**PROBLEM TO SOLVE:** Copy the records from their start through the line containing "(x=239, y=30)", inclusive, swapping "Modifiers" for "Filters" and leaving everything else unchanged.
# # #
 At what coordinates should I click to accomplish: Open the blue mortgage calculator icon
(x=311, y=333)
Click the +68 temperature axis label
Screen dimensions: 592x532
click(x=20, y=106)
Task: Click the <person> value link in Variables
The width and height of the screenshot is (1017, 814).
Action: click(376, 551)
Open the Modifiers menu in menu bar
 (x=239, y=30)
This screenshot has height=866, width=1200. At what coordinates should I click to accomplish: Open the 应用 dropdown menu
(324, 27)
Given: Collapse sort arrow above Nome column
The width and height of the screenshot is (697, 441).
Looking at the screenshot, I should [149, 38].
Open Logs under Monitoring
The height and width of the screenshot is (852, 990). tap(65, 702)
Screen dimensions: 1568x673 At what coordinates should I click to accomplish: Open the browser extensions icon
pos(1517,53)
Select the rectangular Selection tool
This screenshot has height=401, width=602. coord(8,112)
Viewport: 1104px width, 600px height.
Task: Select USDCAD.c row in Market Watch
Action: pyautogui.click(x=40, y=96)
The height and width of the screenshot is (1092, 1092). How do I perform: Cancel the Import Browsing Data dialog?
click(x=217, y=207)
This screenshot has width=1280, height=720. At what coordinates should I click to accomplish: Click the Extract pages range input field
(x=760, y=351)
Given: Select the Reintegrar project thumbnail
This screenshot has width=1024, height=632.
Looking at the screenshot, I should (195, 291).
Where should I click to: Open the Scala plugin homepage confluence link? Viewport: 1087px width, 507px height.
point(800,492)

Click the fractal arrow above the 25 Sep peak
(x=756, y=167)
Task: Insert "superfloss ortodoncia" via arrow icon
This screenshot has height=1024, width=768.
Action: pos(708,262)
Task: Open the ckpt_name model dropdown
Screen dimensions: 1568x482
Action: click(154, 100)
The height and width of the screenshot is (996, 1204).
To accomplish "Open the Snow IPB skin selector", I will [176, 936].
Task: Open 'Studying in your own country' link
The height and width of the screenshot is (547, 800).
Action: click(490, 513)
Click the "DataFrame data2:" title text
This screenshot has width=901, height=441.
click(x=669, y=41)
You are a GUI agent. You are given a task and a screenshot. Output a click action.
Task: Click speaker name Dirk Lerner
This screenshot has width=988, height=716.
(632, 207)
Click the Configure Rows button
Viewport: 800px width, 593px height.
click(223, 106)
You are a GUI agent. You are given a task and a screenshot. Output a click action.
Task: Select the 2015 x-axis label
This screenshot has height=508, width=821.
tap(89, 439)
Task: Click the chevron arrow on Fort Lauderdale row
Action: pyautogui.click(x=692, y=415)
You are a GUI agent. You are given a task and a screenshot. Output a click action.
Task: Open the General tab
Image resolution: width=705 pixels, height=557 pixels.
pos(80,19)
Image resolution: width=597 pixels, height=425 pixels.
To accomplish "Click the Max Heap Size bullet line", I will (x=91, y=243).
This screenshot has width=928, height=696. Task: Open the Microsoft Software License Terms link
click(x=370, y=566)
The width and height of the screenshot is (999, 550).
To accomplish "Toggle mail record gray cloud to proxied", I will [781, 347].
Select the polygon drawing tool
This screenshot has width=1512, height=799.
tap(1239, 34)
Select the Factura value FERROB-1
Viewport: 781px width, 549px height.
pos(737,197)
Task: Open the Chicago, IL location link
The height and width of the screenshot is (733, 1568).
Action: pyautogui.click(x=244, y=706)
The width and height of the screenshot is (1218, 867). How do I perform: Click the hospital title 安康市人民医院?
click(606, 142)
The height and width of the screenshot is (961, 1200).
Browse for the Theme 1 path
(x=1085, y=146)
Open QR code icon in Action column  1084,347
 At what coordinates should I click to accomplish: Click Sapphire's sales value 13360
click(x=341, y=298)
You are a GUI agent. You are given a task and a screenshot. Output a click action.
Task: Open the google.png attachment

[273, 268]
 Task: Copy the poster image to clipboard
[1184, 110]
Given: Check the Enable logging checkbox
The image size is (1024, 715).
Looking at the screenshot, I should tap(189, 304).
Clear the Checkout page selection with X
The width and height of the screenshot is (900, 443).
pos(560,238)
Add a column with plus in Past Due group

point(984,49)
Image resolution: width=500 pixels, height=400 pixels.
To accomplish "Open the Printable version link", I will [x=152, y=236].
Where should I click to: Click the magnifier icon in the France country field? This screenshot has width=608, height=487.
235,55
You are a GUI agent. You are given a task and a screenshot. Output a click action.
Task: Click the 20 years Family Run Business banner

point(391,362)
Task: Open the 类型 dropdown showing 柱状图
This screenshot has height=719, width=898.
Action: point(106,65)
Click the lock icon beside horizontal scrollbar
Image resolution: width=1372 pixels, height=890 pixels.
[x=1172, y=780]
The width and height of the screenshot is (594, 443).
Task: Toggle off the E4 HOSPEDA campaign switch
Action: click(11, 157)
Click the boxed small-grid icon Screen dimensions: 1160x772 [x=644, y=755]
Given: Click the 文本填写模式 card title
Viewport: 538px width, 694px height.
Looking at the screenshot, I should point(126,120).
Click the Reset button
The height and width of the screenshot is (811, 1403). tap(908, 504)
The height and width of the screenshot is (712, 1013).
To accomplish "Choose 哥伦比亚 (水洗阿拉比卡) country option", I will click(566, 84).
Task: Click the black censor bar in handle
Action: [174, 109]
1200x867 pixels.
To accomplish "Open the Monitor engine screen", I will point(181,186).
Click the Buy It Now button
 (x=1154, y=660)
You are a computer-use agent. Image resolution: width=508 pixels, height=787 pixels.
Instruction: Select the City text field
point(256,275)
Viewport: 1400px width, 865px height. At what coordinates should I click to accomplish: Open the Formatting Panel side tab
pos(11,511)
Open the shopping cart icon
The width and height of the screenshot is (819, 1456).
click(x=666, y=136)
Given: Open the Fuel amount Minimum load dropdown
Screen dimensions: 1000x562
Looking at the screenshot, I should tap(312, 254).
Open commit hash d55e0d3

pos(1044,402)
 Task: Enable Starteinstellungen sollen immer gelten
# # #
**TASK OUTPUT:**
 At what coordinates should I click to accomplish: Open the blue mortgage calculator icon
(x=311, y=333)
Click the +68 temperature axis label
Screen dimensions: 592x532
click(x=20, y=106)
Task: Click the <person> value link in Variables
The width and height of the screenshot is (1017, 814).
Action: click(376, 551)
Open the Filters menu in menu bar
 (x=239, y=30)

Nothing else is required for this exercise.